Site information
- Type: Tour-Reduit

Location
- Coordinates: 35°49′31.7″N 14°31′43.2″E﻿ / ﻿35.825472°N 14.528667°E

Site history
- Built: 1715–1716
- Built by: Order of Saint John
- Materials: Limestone
- Fate: Demolished

= Spinola Redoubt =

Historic defensive fort in Malta

Spinola Redoubt (Ridott ta' Spinola), also known as Birżebbuġa Redoubt (Ridott ta' Birżebbuġa), was a tour-reduit in Birżebbuġa, Malta. It was built by the Order of Saint John in 1715–1716 as one of a series of coastal fortifications around the Maltese Islands.

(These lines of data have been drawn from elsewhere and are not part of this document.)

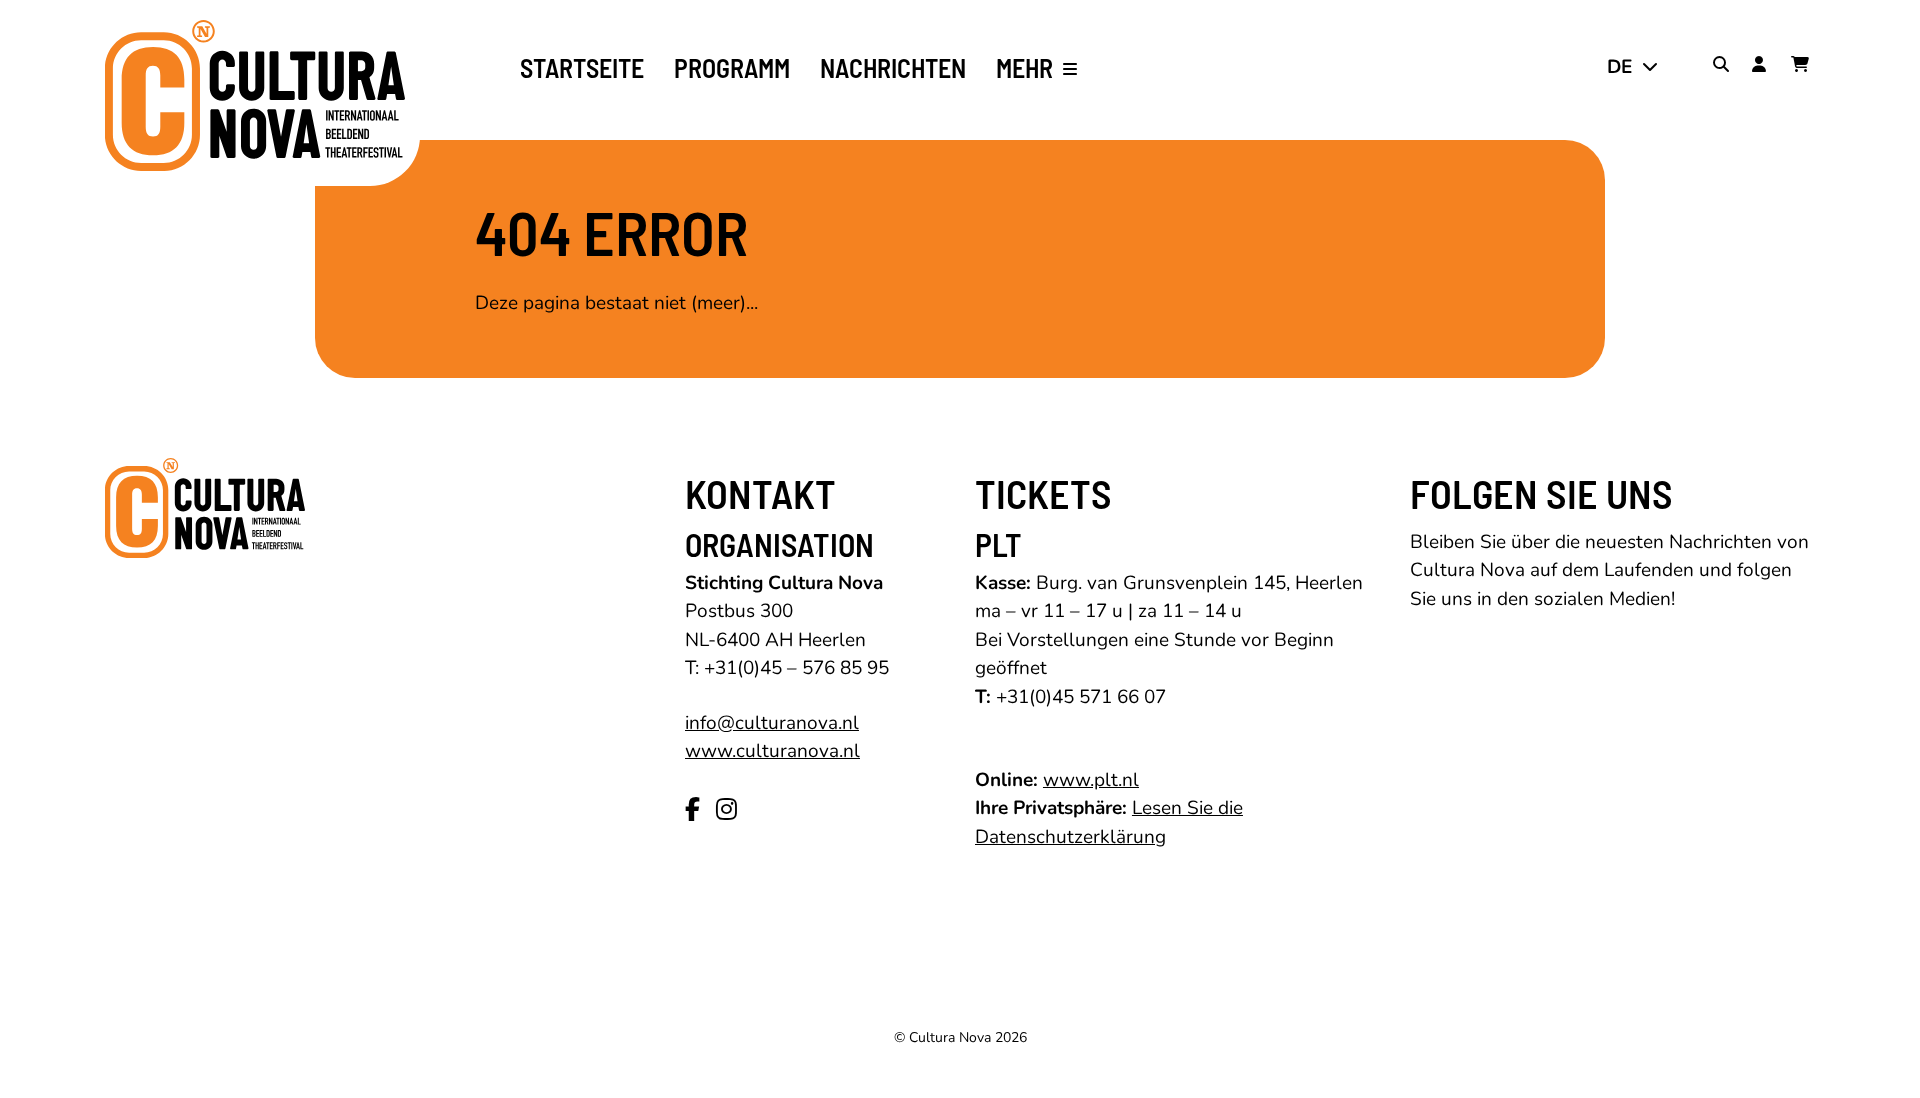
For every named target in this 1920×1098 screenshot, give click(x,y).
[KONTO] (1764, 67)
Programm (732, 68)
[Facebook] (692, 810)
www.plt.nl (1091, 780)
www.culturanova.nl (772, 751)
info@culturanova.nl (772, 723)
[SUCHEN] (1725, 67)
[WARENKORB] (1803, 67)
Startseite (582, 68)
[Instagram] (726, 810)
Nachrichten (893, 68)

It has been demolished.

==History==
Spinola Redoubt was built in 1715–1716 as part of a chain of fortifications that defended Marsaxlokk Bay, which also included three other redoubts, the large Saint Lucian Tower, two smaller De Redin towers, seven batteries and three entrenchments. The nearest fortifications to Spinola Redoubt were Pinto Battery to the northeast and Birżebbuġa Entrenchments to the south.

Spinola Redoubt was one of four tour-reduits built in Malta, with the other three being Fresnoy Redoubt, Vendôme Tower and Marsalforn Tower. It had a square shape, similar to the surviving Vendôme Tower.

The redoubt has been demolished and its site is now a public garden.